- _STATED EXERCISE_:
Rewrite the records below with every "Task" changed to "Goal" and nothing else altered, leaving out the pictures.

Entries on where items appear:
++++++++++++++++++++

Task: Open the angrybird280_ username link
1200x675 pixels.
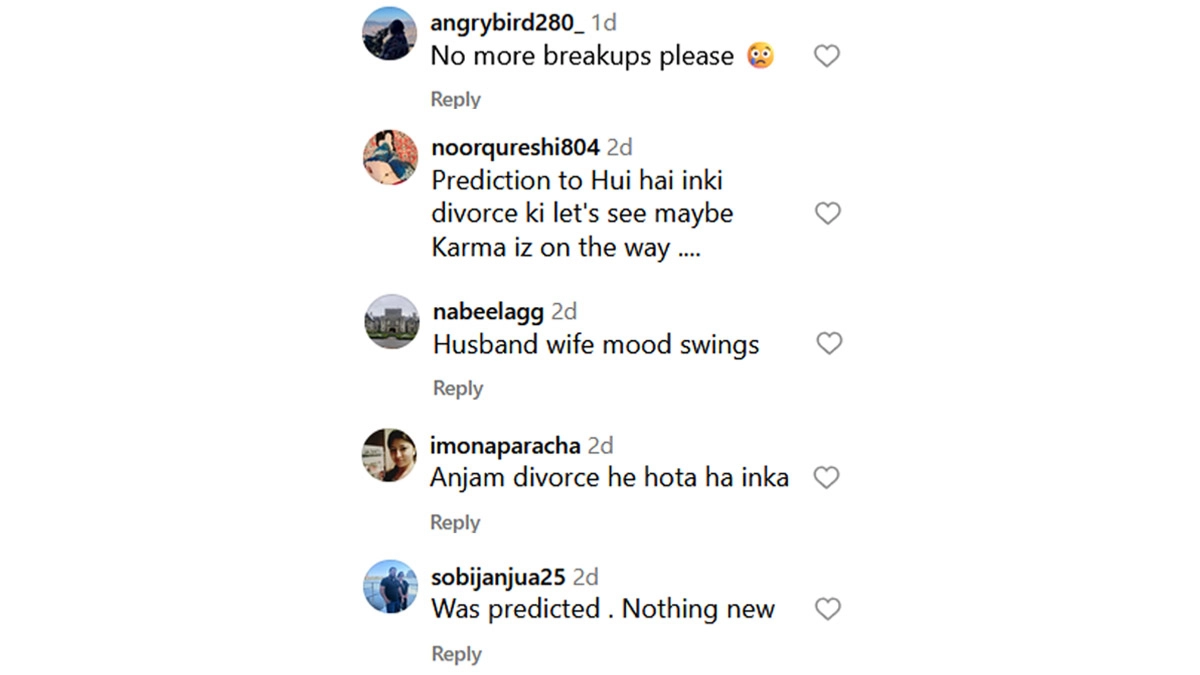Action: pyautogui.click(x=507, y=22)
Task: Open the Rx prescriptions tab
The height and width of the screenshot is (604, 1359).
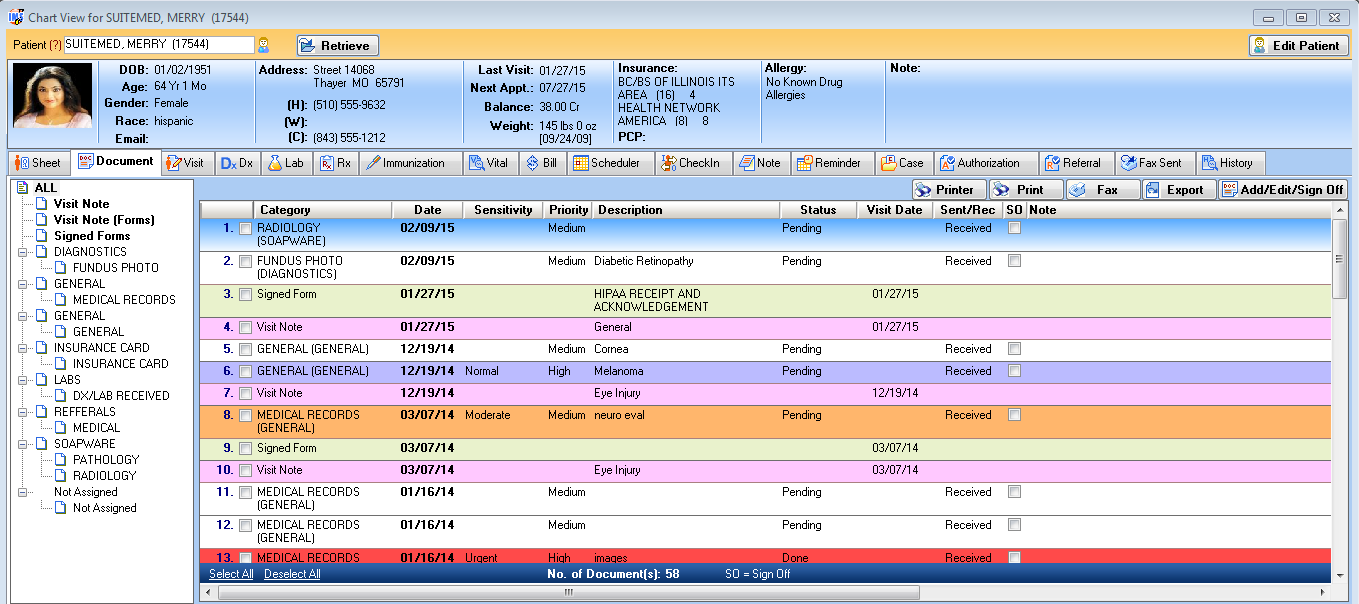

++++++++++++++++++++

- _WORKED ANSWER_:
Goal: Open the angrybird280_ username link
1200x675 pixels.
Action: pyautogui.click(x=507, y=22)
Goal: Open the Rx prescriptions tab
The height and width of the screenshot is (604, 1359).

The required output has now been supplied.